R/run_sqlFile.r

Defines functions .run.sqlFile

#' @export
#' 
#' @title F.run.sqlFile
#'   
#' @description Opens, formats, and runs all SQL statements from a text file.
#'   
#' @param ch A connection handle originating from a call to RODBC function
#'   \code{odbcConnectAccess}, which essentially opens a connection between R and
#'   Access, or more generally, an ODBC database.
#'   
#' @param sqlFile Name of a text file containing one or more SQL statements. 
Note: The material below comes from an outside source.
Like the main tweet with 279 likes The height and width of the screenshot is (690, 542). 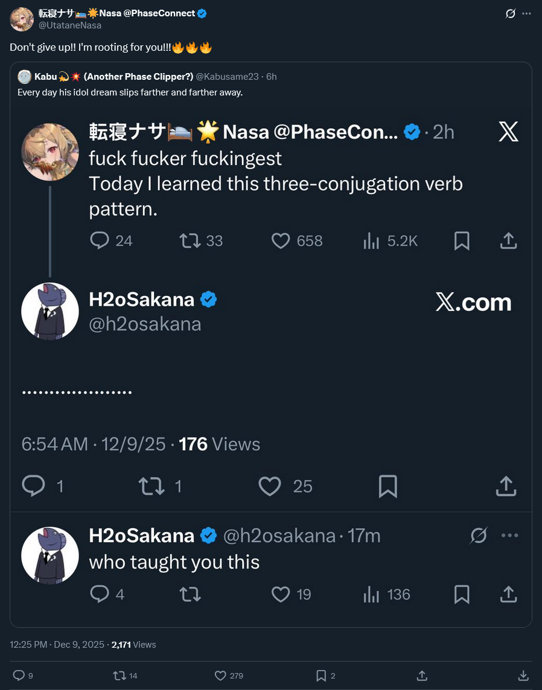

#'   This file must exist in the directory given by \code{sql.code.dir}, which 
#'   is a global variable (see \code{\link{GlobalVars}}).  Variable
#'   \code{sql.code.dir} can be reset as needed with a call to
#'   \code{GlobalVars} or by reassignment in regular code. Statements in
#'   \code{sqlFile} must be separated by a semicolon ";". Comments, or lines
#'   starting with "\code{--}", are allowed.
#'   
#' @param echo If \code{TRUE}, submitted SQL statements echo to the log file. Defaults
#'   to \code{TRUE}.
#'   
#' @param check.drops If TRUE, the routine checks for errors following SQL
#'   \code{DROP} statements.  This is done since \code{DROP} statements on 
#'   non-existent tables cause an abort error. The \code{DROP} simply needs to
#'   ensure the non-existence of the table; this way, it can be created later.
#'   Set this to \code{FALSE} and these \code{DROP} errors will pass through. 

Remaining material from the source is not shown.